# ILR processing times



## lostinscotland (Jan 7, 2011)

Hiyas,

I'm set to apply for my ILR visa at the end of Feb as it expires March 17th. I'm all scheduled to take the Life in the UK test as well.

Does anyone know how long they are taking to process just now? I'm really upset because we're supposed to travel back to California in June for my son's first birthday. None of my family have met him yet and I'm really worried!

I know the site says it can take up to six months, but I'm hoping to find a definite answer somewhere! We haven't booked our flights yet, but I want to know if still planning for June is futile.

Thanks!


----------



## nyclon (Apr 3, 2011)

Have you considered going for an in person appointment? Also, it's not a good idea to book any travel before actually receiving the visa/ILR.


----------



## lostinscotland (Jan 7, 2011)

We just don't have the extra money to go in person . It's £1350 for in person now and £972 by post. We just can't afford it. We're barely getting the £972 together .


----------



## nyclon (Apr 3, 2011)

I don't think there is a definitive answer unfortunately, other than it could take up to 6 months by post. Other than that it depends on staffing and how many applications are received to be processed. There is probably a backlog now due to the Christmas holidays. But, something to think about that isn't going to ease your worry: there are big changes expected in April, so it's expected that lots of people will be trying to get their applications in for various visas ahead of those changes which will undoubtably increase processing times.

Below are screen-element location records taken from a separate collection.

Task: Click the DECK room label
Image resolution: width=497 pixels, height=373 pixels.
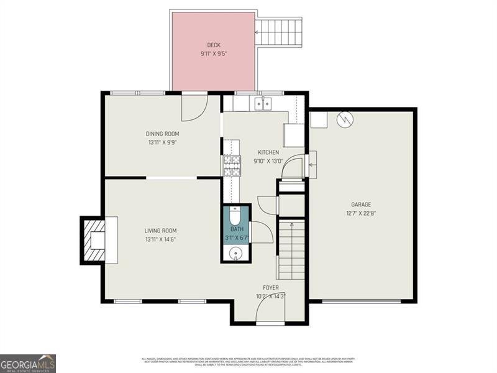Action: coord(214,45)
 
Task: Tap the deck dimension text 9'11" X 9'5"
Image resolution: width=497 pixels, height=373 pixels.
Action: coord(214,54)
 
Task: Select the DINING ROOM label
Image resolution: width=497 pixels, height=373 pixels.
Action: coord(162,134)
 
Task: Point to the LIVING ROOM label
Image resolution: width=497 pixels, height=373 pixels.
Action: coord(161,231)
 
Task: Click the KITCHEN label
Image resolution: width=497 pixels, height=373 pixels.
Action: coord(268,152)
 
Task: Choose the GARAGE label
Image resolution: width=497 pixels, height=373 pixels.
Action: coord(361,205)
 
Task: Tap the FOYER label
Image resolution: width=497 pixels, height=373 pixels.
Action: coord(270,287)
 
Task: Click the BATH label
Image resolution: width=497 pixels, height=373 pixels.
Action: coord(237,229)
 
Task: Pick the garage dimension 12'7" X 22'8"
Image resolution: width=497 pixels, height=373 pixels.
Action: coord(361,213)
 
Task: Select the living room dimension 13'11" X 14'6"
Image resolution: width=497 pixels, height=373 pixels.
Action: coord(161,239)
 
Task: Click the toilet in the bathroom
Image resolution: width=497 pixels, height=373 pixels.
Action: coord(235,216)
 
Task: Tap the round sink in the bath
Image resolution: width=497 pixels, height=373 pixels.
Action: coord(236,253)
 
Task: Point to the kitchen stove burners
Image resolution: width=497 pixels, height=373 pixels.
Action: coord(232,164)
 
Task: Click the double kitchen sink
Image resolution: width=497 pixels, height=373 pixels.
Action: coord(263,103)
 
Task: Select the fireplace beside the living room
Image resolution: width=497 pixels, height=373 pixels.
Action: coord(95,240)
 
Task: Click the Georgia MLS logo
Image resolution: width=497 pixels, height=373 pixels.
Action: coord(28,363)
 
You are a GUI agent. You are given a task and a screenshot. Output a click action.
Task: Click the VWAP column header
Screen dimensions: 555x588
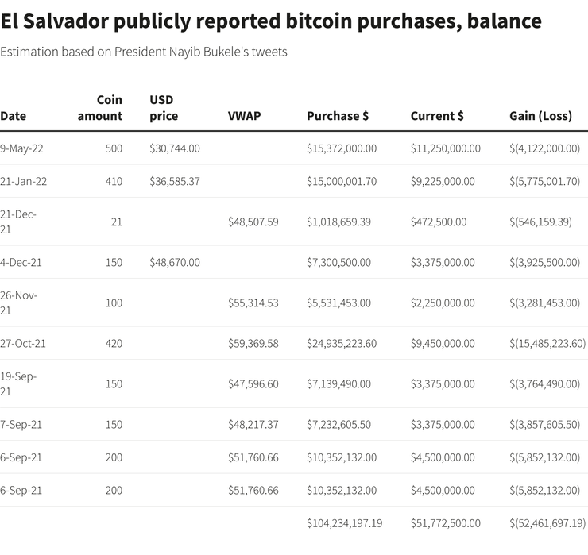244,116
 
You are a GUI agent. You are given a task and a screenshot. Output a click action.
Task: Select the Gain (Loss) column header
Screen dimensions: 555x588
540,116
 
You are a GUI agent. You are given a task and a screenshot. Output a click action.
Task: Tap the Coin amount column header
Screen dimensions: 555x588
100,108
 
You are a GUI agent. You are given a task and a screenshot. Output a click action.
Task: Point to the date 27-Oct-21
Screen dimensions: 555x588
23,343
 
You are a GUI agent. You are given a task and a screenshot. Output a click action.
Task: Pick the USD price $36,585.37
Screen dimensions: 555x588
175,181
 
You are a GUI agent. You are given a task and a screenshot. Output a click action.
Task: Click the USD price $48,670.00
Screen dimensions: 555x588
175,262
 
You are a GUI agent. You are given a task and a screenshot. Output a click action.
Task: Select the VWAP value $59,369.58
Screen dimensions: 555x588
253,343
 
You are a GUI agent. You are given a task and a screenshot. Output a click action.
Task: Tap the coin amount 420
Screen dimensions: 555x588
114,343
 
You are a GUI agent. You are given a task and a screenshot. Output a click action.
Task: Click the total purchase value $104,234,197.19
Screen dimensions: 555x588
345,523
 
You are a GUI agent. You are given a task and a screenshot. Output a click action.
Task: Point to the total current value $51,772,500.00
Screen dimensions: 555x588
446,523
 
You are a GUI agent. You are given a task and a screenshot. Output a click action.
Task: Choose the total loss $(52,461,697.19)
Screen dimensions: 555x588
547,523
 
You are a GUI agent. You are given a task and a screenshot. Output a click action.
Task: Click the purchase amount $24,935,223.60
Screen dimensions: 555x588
342,343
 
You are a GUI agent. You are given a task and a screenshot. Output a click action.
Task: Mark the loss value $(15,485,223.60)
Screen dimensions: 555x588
547,343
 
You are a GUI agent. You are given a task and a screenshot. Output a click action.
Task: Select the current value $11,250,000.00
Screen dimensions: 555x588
446,148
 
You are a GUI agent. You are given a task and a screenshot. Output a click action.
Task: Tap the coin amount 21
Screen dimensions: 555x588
117,222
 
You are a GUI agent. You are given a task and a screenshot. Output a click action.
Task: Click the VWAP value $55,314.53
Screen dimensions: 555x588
253,303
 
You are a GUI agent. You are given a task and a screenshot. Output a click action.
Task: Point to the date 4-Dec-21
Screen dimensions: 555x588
21,262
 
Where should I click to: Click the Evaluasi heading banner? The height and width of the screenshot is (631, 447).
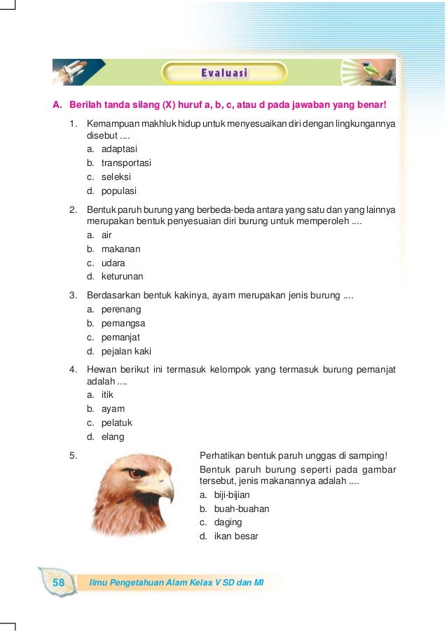[224, 72]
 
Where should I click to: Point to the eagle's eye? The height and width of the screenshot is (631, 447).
[138, 473]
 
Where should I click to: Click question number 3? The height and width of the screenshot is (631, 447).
[73, 296]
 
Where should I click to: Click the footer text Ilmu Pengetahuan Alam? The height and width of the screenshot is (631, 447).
[133, 583]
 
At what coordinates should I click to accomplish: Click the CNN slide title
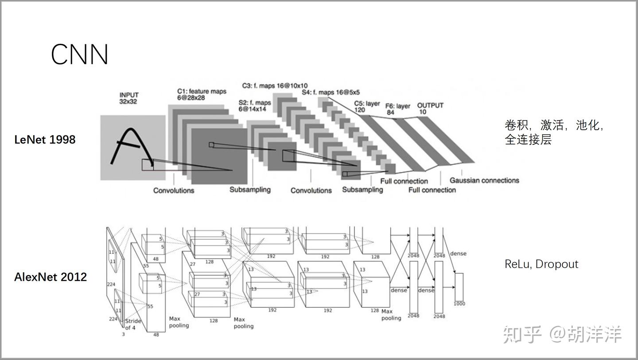(79, 54)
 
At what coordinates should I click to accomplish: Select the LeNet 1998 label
(45, 139)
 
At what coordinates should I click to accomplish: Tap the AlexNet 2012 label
(51, 277)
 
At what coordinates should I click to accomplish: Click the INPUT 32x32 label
(129, 98)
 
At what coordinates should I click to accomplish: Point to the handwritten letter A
(132, 146)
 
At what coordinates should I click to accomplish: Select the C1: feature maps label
(202, 94)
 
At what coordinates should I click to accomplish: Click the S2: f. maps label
(255, 105)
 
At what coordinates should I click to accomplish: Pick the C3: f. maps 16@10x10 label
(275, 85)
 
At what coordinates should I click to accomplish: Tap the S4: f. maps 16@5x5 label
(331, 92)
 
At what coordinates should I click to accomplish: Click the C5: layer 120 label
(367, 106)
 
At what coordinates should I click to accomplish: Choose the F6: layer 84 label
(397, 109)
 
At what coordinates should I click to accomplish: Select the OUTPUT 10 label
(430, 108)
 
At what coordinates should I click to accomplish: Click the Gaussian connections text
(484, 180)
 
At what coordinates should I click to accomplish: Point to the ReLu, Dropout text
(541, 264)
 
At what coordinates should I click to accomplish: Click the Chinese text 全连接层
(528, 139)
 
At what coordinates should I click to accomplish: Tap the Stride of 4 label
(133, 324)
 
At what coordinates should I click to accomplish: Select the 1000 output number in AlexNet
(459, 304)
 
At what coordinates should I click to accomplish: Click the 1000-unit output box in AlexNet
(459, 287)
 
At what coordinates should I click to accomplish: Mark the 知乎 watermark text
(522, 334)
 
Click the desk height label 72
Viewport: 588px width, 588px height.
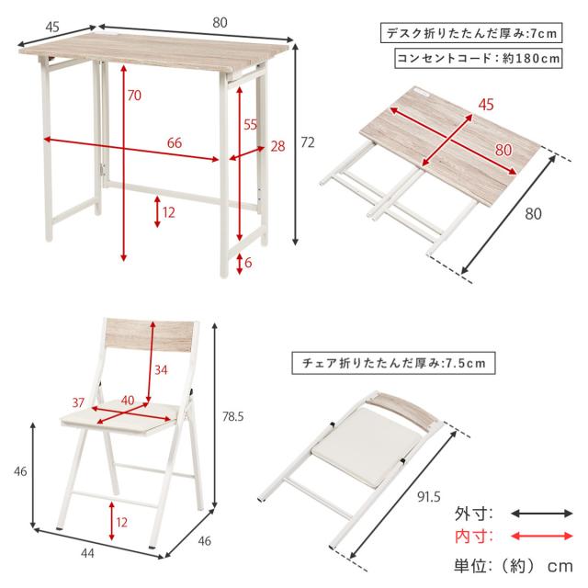[x=308, y=142]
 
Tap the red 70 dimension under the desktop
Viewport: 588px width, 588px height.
[x=134, y=96]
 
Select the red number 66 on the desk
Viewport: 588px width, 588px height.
[x=175, y=142]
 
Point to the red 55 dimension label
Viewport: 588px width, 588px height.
[x=250, y=124]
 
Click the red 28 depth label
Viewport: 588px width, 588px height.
[x=277, y=146]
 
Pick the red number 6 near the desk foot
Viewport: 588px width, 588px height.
[x=248, y=263]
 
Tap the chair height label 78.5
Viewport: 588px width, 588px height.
[x=232, y=416]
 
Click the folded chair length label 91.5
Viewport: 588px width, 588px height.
[x=429, y=497]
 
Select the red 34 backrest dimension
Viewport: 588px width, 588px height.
[x=161, y=369]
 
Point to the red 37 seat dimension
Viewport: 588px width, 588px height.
[x=78, y=402]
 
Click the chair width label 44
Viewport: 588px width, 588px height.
[x=87, y=553]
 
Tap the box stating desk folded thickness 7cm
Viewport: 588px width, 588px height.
[x=471, y=33]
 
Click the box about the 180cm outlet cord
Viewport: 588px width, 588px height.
[x=479, y=58]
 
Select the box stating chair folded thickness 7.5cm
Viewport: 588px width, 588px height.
[x=393, y=363]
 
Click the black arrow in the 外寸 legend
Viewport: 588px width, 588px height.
[x=542, y=514]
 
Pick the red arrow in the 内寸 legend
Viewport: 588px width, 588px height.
[x=542, y=537]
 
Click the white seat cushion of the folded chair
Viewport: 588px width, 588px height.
[x=366, y=448]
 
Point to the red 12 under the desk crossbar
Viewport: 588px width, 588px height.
[x=169, y=212]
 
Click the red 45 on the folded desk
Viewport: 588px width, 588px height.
[x=486, y=105]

Sorry, I know that's not the news you were looking for.


----------



## lostinscotland (Jan 7, 2011)

I'll just have to talk to my husband. We may just have to scrape up the money and go for premium. It's the only way I can assure that we'll go in June. Ugh. I hate the cost! It's so much for something so simple!


----------



## Joppa (Sep 7, 2009)

Latest processing time for ILR postal application is 14-16 weeks on average, though a few lucky ones get it in 10 weeks and others have to wait 20+ weeks.

I suggest you scrape money together to go for premium service - even get a bank overdraft, it's well worth it!


----------